Prompt
When you repeat the listing, keep every character as it is.
------------------------------
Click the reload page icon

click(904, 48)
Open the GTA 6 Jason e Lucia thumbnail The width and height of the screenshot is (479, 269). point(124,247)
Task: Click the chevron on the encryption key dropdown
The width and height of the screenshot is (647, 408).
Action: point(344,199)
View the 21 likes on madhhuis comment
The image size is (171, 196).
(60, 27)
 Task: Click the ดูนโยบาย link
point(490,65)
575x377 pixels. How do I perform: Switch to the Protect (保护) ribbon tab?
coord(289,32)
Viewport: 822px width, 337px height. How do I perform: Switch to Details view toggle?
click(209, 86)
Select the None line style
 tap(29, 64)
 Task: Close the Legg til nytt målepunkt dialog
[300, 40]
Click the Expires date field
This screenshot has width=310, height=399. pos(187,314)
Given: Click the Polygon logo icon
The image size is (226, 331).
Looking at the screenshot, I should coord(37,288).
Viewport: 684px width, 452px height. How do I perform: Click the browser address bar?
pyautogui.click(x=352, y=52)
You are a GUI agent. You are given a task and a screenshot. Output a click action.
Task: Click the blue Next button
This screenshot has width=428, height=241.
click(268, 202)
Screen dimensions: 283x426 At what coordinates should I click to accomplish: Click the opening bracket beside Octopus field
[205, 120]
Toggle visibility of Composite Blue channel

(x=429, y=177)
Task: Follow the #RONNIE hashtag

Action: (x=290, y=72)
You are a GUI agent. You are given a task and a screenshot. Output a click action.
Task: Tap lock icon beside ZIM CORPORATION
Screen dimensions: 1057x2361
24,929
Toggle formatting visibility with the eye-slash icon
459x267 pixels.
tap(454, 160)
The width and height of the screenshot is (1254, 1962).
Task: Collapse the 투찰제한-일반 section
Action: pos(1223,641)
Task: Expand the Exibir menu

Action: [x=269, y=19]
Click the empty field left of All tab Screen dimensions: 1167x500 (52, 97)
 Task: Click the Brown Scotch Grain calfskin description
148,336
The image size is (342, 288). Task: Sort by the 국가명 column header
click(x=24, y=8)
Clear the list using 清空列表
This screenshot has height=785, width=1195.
------------------------------
Completed exercise
Click the reload page icon

click(904, 48)
Open the GTA 6 Jason e Lucia thumbnail The width and height of the screenshot is (479, 269). point(124,247)
Task: Click the chevron on the encryption key dropdown
The width and height of the screenshot is (647, 408).
Action: point(344,199)
View the 21 likes on madhhuis comment
The image size is (171, 196).
(60, 27)
 Task: Click the ดูนโยบาย link
point(490,65)
575x377 pixels. How do I perform: Switch to the Protect (保护) ribbon tab?
coord(289,32)
Viewport: 822px width, 337px height. How do I perform: Switch to Details view toggle?
click(209, 86)
Select the None line style
 tap(29, 64)
 Task: Close the Legg til nytt målepunkt dialog
[300, 40]
Click the Expires date field
This screenshot has width=310, height=399. pos(187,314)
Given: Click the Polygon logo icon
The image size is (226, 331).
Looking at the screenshot, I should coord(37,288).
Viewport: 684px width, 452px height. How do I perform: Click the browser address bar?
pyautogui.click(x=352, y=52)
You are a GUI agent. You are given a task and a screenshot. Output a click action.
Task: Click the blue Next button
This screenshot has width=428, height=241.
click(268, 202)
Screen dimensions: 283x426 At what coordinates should I click to accomplish: Click the opening bracket beside Octopus field
[205, 120]
Toggle visibility of Composite Blue channel

(x=429, y=177)
Task: Follow the #RONNIE hashtag

Action: (x=290, y=72)
You are a GUI agent. You are given a task and a screenshot. Output a click action.
Task: Tap lock icon beside ZIM CORPORATION
Screen dimensions: 1057x2361
24,929
Toggle formatting visibility with the eye-slash icon
459x267 pixels.
tap(454, 160)
The width and height of the screenshot is (1254, 1962).
Task: Collapse the 투찰제한-일반 section
Action: pos(1223,641)
Task: Expand the Exibir menu

Action: [x=269, y=19]
Click the empty field left of All tab Screen dimensions: 1167x500 (52, 97)
 Task: Click the Brown Scotch Grain calfskin description
148,336
The image size is (342, 288). Task: Sort by the 국가명 column header
click(x=24, y=8)
Clear the list using 清空列表
This screenshot has height=785, width=1195.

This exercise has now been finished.